Bellamy didn't think he would ever stop smiling.

As he ran into the dining room that doubled as a kind of common room, he could tell that Raven had already spread the good news – there was a sort of shy curiosity and tentative joy on the faces of his friends before he even started speaking.

"So there's someone on the radio who wants to speak to you all."

He just couldn't stop grinning.

And he knew that he should let the others go first, that he'd just had Clarke's undivided attention for a solid quarter of an hour, that after eighteen months of patience he should be able to manage to wait his turn for a couple of seconds.

But the minute his friends stood up and made to start moving, he bolted for the door and ran back to the radio.

…...

Monty thought he knew what happiness was.

Happiness was floating around in space, safe, far away from a nuclear apocalypse, rejoicing in the love of a good woman. After some tough times on the ground an algae-based diet was a small price to pay for a peaceful existence with Harper, he thought.

But the knowledge that his friend was alive and the corresponding expression of sheer joy on Bellamy's face showed him that he must have been wrong, because really, how could anything else be considered happiness now that he had known this?

With barely restrained eagerness he took Harper by the hand and followed Bellamy down the corridor. Some moments before they arrived at the Earth Monitoring Station, they could already hear him trying to get Clarke's attention.

"Clarke? Are you there? I've got everyone else. And some clean clothes."

Monty wondered what he'd missed at that, but his thoughts were interrupted by Clarke's response.

"I'm back. And Madi's here. Everyone, meet Madi. She's a fierce nightblood I befriended after an incident with a bear trap."

"Hello, friends of Clarke. I'm so pleased she finally got through to you! I've heard so much about you."

Monty had to wonder about the phrase "finally got through to you". He liked to think he was a reasonably intelligent young man – he wasn't an engineer for nothing, after all – and to him that sentence seemed to imply something he hadn't anticipated. It seemed to him that the obvious interpretation of that statement was that Clarke had, in fact, been trying for some time to contact them. That, perhaps, she had put quite a lot of effort into doing so.

Based on the slightly awestruck expression now gracing his face, Bellamy seemed to be following a similar train of thought.

"Got through to us?" He asked, with a certain amount of wonder in his voice.

"Yeah," the child's innocent voice continued, "after all those messages, it's so exciting that you were finally able to reply!"

"Yeah." Bellamy sounded slightly choked. "Of course. Finally."

"Can I speak to Murphy?"

Monty had not been expecting the girl to ask that.
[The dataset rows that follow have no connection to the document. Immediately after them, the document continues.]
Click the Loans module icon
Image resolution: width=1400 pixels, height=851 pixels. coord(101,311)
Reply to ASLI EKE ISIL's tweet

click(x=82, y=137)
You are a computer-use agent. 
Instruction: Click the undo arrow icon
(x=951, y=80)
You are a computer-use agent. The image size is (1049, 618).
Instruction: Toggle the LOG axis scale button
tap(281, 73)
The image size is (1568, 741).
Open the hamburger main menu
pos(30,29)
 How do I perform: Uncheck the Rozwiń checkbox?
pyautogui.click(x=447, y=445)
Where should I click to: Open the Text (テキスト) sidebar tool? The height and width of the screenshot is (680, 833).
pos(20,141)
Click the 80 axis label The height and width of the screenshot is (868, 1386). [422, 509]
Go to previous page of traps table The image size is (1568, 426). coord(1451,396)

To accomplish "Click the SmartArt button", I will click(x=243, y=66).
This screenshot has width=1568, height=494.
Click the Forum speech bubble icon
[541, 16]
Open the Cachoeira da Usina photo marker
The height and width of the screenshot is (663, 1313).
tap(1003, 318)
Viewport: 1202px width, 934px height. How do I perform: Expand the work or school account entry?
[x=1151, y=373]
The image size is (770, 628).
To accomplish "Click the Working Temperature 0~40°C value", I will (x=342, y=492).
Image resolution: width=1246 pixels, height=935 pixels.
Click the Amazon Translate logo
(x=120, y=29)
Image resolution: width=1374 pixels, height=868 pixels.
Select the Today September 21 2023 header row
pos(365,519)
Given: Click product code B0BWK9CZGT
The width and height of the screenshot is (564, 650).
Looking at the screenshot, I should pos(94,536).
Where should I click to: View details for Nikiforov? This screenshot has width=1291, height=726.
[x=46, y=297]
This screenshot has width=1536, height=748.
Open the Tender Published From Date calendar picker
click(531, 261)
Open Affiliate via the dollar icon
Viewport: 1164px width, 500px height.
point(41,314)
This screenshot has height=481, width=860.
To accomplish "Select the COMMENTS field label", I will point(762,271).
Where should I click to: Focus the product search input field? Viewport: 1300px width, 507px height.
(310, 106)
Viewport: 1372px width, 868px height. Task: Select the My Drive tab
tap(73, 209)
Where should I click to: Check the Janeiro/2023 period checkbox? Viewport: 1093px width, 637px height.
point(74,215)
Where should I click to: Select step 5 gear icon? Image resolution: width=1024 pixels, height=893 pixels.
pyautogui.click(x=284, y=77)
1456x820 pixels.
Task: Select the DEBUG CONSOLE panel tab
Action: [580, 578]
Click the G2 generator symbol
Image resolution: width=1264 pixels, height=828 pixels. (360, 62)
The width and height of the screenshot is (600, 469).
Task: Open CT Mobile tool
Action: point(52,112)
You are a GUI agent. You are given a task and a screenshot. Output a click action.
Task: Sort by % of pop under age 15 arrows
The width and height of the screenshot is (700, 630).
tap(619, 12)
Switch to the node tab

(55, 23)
Judging by the raised eyebrows in the room, no one else had either. Today was turning out to be a day for the unexpected.

"He's in all my favourite stories. No offense, of course, Bellamy. You seem great too. But you never declared your love for anyone in a crazy scientist lady's lab, so he's still winning."

"What can I say? You're right. Maybe I should have done. Here, I'll hand you over."

"Thank you."

"Erm, hey kiddo."

"Oh my god. Wow. It's really you."

"It is indeed me."

Murphy seemed to be trying very hard to look nonplussed, but there was something of a glow about his ears that rather gave the game away, Monty felt.

"How's space? I've never been to space. Is it really fun? I bet it's really fun."

"You know, I think you could probably have asked Clarke that."

"How's Emori? Are you still saving her from evil scientists? Are you going to have babies? Are you-"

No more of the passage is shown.